A run of entries:
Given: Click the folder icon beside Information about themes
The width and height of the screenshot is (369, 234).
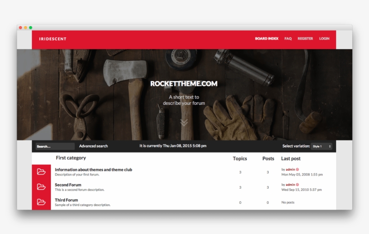Looking at the screenshot, I should [41, 171].
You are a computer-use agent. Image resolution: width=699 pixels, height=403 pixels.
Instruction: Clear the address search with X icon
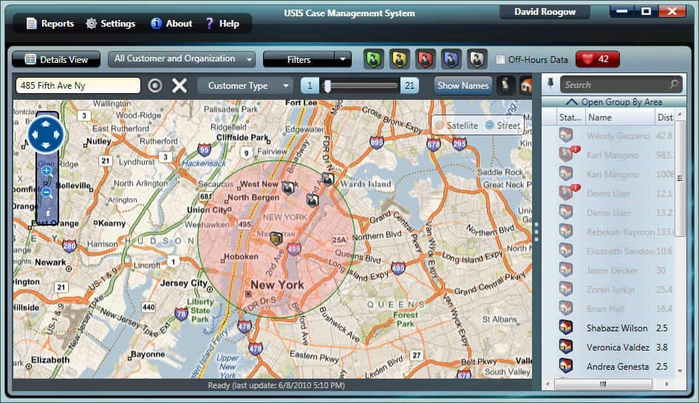[180, 86]
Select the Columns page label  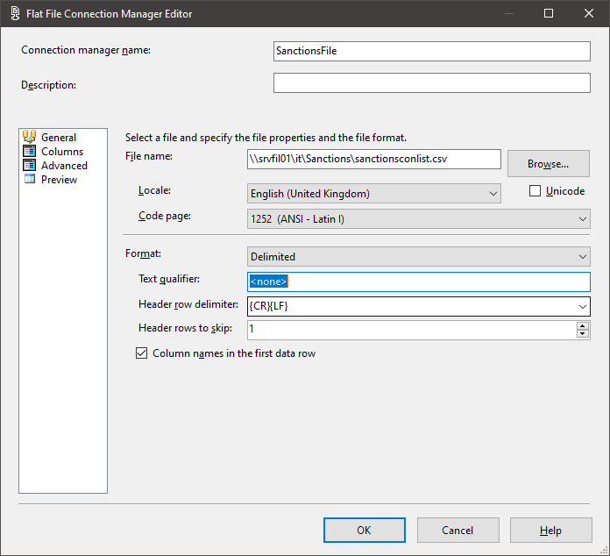(62, 151)
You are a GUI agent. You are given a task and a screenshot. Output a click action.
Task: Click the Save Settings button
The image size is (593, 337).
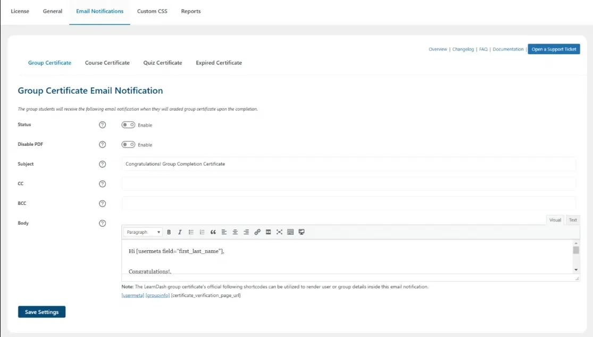tap(41, 312)
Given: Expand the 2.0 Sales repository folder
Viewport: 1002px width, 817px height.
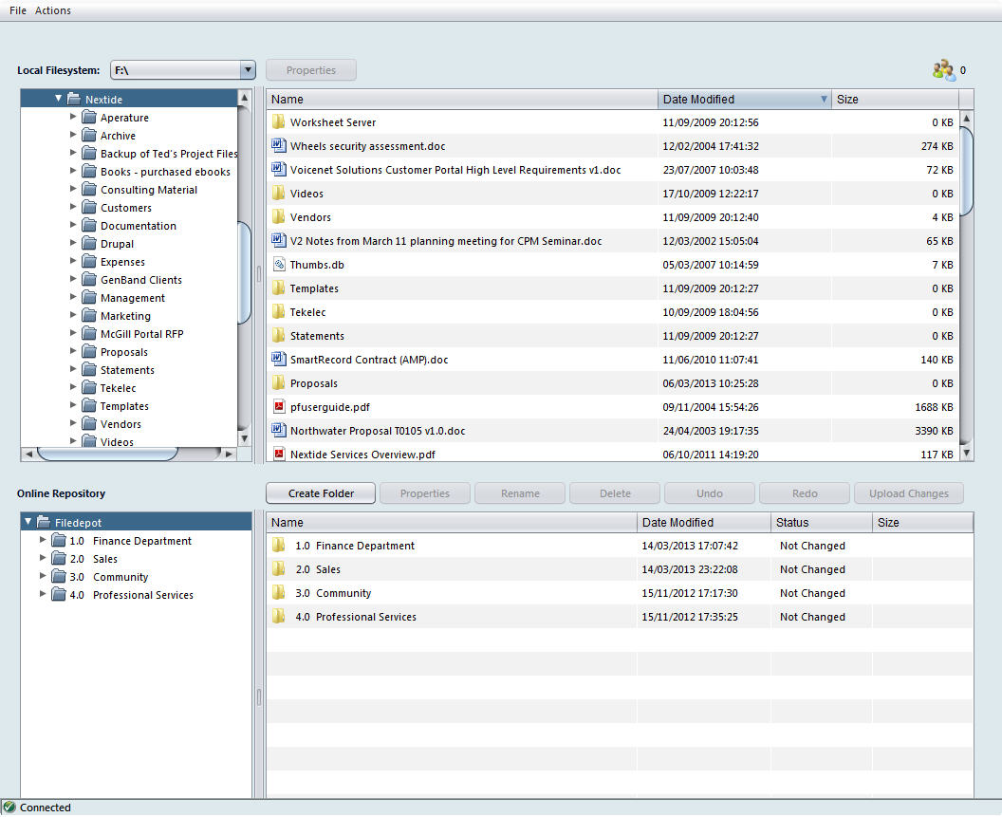Looking at the screenshot, I should click(x=42, y=559).
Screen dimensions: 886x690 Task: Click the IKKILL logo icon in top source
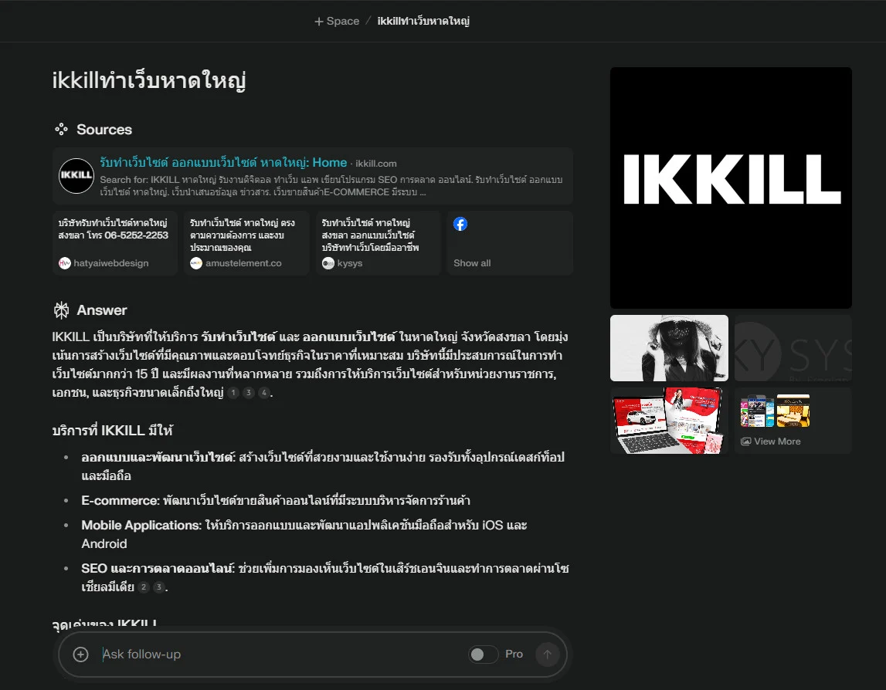pyautogui.click(x=76, y=175)
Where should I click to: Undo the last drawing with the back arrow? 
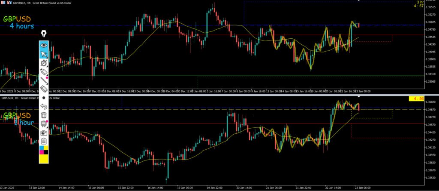[43, 106]
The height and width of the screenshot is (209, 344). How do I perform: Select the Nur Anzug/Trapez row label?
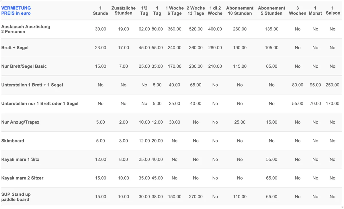click(x=20, y=122)
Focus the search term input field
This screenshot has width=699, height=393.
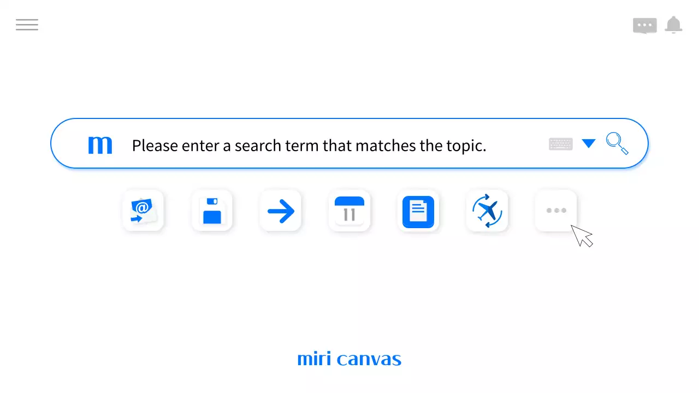point(328,146)
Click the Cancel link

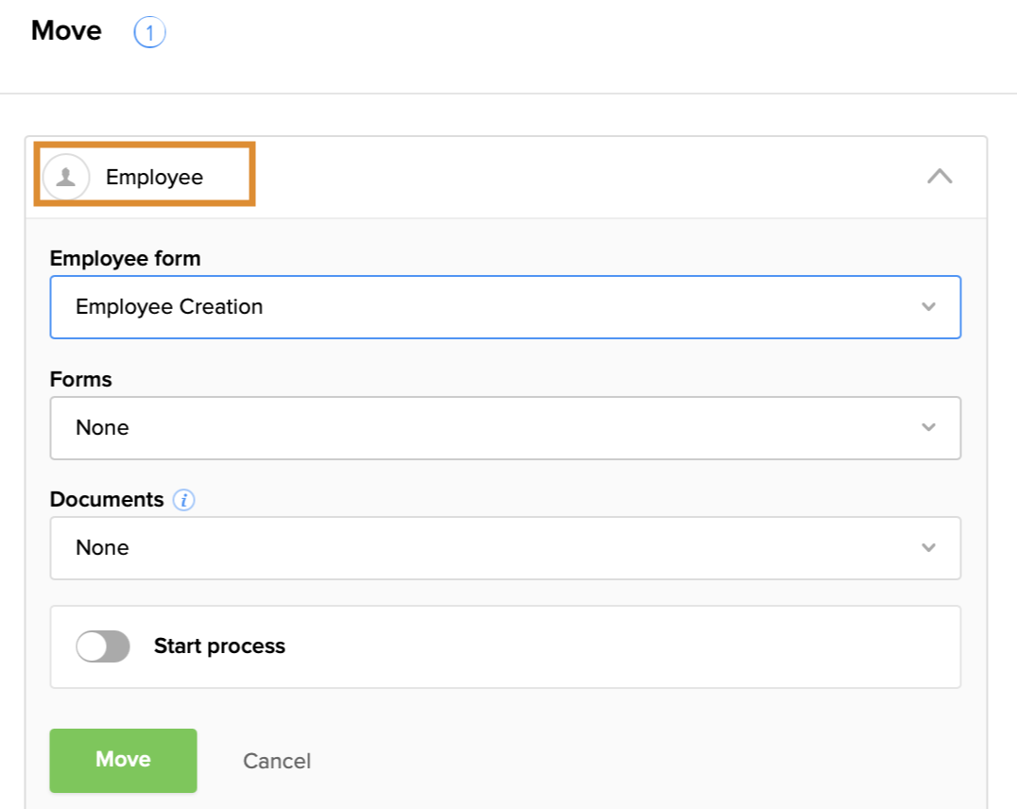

* **Aim**:
Begin at the line that has "The height and" and continue through the last of the entries, writing each line out again with every answer coordinate adjusted by -51. Leave the pictures out.

* **Task solution**:
The height and width of the screenshot is (209, 344). How do I perform: Select the Nur Anzug/Trapez row label?
click(x=-31, y=71)
Focus the search term input field
This screenshot has width=699, height=393.
point(277,95)
Click the Cancel link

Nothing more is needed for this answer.